§ **Problems and tasks**:
1. In the text on norovirus and cruise outbreaks, what name was given to the new norovirus strain that drove a wave of infections in 2012?
2. Pick up the text on norovirus and cruise outbreaks after its final sentence and write what comes next.

§ **Document text**:
What’s more, like influenza, norovirus has the capacity to mutate into new strains that can have a much larger impact due to reduced immune resistance. While AGE outbreaks have been on a downward trajectory in the last two decades or more, a particular spike was noted in 2012, when a new strain of norovirus – dubbed ‘Sydney 2012’ for its suspected point of origin – drove a wave of infections on land and sea.

Cruise outbreaks: mitigating the risk

With incredibly infectious viruses and sensitive seaborne environments to contend with, Salerno says that CLIA works with cruise lines to share best practices for outbreak prevention and response. The some of the most important principles relate to the need for quick identification and potential isolation of passengers who have fallen ill, at the discretion of onboard doctors and medical officers.

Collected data

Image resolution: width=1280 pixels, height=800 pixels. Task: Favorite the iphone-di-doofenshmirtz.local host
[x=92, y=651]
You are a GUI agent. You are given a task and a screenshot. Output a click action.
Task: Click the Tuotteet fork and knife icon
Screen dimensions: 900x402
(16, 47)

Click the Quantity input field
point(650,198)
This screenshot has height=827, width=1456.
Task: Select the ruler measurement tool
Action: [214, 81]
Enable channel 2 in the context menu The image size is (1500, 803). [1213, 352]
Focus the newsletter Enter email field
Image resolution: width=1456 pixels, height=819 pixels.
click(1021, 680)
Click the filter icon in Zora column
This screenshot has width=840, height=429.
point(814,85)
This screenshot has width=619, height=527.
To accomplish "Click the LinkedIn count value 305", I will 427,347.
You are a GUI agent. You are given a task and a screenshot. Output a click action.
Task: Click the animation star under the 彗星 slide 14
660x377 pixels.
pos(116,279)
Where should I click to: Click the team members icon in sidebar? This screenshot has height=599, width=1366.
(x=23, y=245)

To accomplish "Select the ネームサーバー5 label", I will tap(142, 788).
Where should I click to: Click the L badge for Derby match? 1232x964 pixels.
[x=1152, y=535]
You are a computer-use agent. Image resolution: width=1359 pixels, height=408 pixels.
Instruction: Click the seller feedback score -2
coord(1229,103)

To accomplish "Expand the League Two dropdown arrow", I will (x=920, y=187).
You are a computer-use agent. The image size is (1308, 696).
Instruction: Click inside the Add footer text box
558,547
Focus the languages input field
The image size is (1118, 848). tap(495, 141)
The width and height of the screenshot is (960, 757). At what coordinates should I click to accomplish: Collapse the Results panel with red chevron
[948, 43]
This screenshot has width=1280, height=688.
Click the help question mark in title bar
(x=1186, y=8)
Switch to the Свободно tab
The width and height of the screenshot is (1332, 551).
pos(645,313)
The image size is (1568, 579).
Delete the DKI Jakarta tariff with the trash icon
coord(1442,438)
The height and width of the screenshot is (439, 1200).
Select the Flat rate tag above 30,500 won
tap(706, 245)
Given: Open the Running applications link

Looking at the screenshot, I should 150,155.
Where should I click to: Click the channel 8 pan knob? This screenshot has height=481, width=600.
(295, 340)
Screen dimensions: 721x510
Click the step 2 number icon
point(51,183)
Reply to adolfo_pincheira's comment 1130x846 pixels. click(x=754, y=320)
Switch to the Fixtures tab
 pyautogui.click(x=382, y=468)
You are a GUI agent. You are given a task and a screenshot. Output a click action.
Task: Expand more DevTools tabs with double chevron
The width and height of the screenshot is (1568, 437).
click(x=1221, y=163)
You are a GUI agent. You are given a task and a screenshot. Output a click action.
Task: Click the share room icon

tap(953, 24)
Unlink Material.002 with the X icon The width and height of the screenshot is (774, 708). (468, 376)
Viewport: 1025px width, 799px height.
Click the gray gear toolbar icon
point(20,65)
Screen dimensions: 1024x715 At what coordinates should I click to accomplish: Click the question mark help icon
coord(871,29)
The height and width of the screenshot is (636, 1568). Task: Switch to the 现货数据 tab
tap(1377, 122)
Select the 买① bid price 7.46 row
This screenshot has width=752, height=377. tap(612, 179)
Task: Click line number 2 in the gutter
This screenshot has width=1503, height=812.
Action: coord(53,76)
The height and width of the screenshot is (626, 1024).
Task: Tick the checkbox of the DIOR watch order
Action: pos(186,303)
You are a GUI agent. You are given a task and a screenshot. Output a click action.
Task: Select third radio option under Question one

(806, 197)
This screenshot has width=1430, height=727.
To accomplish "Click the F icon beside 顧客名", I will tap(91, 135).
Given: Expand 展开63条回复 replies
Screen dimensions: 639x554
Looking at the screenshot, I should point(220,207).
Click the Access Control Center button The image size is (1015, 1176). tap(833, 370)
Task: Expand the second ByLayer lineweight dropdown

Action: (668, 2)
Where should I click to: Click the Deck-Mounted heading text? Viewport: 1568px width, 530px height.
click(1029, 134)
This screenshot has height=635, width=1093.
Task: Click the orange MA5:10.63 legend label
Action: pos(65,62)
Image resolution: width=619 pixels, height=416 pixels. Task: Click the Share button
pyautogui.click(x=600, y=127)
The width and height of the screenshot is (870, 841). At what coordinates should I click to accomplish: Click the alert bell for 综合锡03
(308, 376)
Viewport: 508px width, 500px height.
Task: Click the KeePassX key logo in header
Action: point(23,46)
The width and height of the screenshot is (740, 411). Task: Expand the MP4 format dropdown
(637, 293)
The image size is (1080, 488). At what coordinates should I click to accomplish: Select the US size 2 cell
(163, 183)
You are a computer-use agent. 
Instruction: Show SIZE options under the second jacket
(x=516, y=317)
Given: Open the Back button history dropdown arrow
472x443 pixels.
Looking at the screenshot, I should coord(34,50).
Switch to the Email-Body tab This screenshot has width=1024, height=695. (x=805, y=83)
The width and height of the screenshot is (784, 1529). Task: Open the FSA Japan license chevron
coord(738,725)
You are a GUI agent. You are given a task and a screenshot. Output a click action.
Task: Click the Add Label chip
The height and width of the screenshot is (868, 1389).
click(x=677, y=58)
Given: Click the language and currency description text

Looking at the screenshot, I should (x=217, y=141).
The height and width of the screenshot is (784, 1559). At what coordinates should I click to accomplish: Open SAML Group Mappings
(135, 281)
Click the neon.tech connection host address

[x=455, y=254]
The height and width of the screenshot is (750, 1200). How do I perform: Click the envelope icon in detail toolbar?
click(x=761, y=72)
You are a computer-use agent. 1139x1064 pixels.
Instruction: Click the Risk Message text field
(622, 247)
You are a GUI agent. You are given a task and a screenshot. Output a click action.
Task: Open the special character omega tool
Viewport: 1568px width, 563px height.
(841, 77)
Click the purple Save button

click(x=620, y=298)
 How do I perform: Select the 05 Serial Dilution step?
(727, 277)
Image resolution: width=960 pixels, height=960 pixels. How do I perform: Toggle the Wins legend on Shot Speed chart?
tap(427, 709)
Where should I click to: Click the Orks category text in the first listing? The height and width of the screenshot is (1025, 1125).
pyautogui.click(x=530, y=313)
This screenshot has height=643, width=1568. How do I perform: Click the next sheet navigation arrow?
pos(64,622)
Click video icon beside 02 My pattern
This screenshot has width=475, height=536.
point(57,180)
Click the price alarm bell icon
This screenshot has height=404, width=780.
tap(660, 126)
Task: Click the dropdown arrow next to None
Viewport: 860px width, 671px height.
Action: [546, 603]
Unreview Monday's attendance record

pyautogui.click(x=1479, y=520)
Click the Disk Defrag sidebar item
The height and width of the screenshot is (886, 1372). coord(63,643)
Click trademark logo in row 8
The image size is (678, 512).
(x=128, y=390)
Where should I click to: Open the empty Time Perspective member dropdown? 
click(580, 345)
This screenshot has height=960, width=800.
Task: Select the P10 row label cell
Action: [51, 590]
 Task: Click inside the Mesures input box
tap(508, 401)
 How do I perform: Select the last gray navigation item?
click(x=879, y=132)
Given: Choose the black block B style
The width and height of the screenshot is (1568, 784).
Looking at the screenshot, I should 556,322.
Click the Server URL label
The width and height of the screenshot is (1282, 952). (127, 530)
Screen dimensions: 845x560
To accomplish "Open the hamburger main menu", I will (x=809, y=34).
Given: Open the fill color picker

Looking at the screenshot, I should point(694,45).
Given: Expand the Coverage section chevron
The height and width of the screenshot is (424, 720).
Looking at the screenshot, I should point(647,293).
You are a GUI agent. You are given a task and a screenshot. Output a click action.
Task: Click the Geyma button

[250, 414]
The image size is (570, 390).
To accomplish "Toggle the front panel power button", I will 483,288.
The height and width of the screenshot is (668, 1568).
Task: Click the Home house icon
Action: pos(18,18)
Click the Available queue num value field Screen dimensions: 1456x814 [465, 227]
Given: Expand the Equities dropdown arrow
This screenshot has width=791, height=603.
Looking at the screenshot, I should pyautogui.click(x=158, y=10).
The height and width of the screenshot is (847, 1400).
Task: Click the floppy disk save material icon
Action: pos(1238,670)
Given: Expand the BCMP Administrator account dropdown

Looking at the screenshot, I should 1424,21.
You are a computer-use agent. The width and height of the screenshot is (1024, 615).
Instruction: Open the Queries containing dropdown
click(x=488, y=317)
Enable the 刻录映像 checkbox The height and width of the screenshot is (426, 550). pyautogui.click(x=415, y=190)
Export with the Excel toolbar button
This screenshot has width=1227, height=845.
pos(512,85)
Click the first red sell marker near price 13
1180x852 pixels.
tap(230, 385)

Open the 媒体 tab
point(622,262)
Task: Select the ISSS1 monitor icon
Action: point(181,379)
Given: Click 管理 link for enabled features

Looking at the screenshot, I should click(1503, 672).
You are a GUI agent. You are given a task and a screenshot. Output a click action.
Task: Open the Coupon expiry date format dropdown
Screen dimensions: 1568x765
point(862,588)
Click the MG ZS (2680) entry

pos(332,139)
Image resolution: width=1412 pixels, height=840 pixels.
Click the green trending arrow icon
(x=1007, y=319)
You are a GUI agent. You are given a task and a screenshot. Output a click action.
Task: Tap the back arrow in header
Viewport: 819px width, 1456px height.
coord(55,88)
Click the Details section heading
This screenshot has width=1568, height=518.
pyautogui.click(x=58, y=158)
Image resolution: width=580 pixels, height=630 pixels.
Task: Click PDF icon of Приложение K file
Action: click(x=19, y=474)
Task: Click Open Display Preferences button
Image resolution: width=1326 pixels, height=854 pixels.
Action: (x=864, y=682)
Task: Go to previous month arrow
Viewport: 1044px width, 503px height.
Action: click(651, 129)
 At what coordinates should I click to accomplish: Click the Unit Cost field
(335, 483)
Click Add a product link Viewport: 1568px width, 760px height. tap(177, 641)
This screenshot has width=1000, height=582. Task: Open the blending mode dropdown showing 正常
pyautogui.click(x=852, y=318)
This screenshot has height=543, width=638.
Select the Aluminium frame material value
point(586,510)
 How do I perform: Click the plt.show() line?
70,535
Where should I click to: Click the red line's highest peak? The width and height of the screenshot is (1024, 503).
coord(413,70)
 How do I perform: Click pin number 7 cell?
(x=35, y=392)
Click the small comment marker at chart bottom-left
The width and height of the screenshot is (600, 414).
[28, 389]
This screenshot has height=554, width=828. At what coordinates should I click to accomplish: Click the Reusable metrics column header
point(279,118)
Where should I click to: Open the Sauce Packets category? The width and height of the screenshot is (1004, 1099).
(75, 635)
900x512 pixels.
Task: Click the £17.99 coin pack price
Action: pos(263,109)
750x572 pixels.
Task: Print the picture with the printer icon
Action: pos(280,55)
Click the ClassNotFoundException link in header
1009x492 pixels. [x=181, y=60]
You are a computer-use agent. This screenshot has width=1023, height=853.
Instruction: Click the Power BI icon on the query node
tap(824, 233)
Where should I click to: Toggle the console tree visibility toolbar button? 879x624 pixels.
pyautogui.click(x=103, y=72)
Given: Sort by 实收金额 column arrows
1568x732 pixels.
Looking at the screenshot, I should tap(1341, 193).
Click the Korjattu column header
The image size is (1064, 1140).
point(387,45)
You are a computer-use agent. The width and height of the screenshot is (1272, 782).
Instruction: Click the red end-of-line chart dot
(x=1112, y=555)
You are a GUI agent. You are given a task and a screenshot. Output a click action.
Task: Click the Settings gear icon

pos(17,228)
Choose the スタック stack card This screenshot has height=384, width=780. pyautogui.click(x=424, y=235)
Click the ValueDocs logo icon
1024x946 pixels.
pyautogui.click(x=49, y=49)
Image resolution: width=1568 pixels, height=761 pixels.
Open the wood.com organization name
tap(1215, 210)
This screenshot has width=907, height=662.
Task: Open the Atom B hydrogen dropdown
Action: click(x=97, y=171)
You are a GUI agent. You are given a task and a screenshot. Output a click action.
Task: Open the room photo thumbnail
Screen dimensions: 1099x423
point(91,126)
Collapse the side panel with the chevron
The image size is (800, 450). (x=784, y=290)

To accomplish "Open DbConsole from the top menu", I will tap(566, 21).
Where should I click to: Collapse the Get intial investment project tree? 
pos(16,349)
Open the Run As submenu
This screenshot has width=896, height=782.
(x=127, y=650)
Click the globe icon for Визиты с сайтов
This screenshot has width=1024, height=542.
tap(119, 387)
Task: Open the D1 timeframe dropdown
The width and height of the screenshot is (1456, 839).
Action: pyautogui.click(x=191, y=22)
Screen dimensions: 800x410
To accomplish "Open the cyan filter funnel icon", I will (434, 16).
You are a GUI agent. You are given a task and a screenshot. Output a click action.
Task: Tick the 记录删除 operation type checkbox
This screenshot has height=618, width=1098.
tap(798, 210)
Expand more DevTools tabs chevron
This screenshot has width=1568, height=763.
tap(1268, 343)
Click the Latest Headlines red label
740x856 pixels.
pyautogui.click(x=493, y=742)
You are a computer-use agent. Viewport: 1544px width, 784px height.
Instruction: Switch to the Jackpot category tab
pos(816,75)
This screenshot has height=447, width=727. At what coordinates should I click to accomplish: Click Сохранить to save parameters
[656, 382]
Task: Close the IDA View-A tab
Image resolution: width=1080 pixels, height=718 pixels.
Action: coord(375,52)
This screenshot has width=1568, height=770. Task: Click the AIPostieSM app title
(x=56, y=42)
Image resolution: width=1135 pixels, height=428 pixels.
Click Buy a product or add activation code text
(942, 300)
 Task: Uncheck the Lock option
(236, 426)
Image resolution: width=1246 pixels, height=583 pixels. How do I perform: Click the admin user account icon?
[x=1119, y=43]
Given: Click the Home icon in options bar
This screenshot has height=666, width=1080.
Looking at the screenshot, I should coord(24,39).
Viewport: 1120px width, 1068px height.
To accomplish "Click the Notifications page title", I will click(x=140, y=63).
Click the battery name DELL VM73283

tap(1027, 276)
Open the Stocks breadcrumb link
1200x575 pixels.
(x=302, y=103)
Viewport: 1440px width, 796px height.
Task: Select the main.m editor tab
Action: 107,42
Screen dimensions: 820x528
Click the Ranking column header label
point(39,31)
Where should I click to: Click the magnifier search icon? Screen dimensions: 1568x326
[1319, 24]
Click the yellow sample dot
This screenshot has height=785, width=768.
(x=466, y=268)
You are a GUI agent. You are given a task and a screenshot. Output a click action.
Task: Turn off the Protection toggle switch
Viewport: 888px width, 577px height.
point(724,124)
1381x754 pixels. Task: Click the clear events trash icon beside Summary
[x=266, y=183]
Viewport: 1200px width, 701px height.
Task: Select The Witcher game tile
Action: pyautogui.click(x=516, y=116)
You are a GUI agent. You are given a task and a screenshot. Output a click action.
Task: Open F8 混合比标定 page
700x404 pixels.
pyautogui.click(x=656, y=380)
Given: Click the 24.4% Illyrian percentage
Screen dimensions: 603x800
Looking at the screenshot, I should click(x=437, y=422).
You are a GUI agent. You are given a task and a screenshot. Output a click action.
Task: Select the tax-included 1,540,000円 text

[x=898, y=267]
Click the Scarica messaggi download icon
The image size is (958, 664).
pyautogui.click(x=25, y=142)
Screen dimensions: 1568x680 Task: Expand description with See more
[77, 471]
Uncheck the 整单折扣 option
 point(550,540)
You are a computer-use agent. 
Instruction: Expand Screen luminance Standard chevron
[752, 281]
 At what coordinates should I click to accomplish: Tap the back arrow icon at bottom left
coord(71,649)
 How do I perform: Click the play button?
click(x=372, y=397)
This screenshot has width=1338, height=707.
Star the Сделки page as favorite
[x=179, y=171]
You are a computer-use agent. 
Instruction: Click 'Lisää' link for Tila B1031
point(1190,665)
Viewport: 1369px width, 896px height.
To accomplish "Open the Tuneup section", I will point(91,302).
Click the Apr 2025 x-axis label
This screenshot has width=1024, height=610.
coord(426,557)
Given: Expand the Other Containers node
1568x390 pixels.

§ **Answers given**:
1. 'Sydney 2012'

2.
“Early illness reporting is imperative,” Salerno says. “The process starts even before a ship leaves port with the screening of passengers for any illnesses they may have contracted on land. Passengers are encouraged to declare illnesses to medical staff when boarding. Isolation, the separation of persons who have a specific infectious illness from those who are healthy, is essential for decreasing the chances of a possible outbreak. Once a passenger presents symptoms, a case-by-case decision can be made as to whether isolation is appropriate.”

Beyond the vital identification and isolation of sick passengers, cruise lines employ a variety of strategies to minimise the risk of a single case snowballing into a larger event. Because of norovirus’s long infectious period and its durability on surfaces and in the air, impeccable hygiene is key – like identification/isolation efforts, this must be a collaboration between clients and crew.

“All the efforts made by cruise ship crews cannot replace the responsibility that rests with each and every individual,” says Salerno. “Passengers and crew alike must also be committed to keeping themselves, their family and their fellow travellers healthy.”

Hygiene practices commonly employed in the industry include comprehensive sanitisation of surfaces, providing room service to quarantined cabins and serving buffet food to diners via waiters rather than allowing passengers to help themselves. One anecdotal report during the recent Oasis of the Seas outbreak illustrates just how seriously onboard staff take these hygiene procedures.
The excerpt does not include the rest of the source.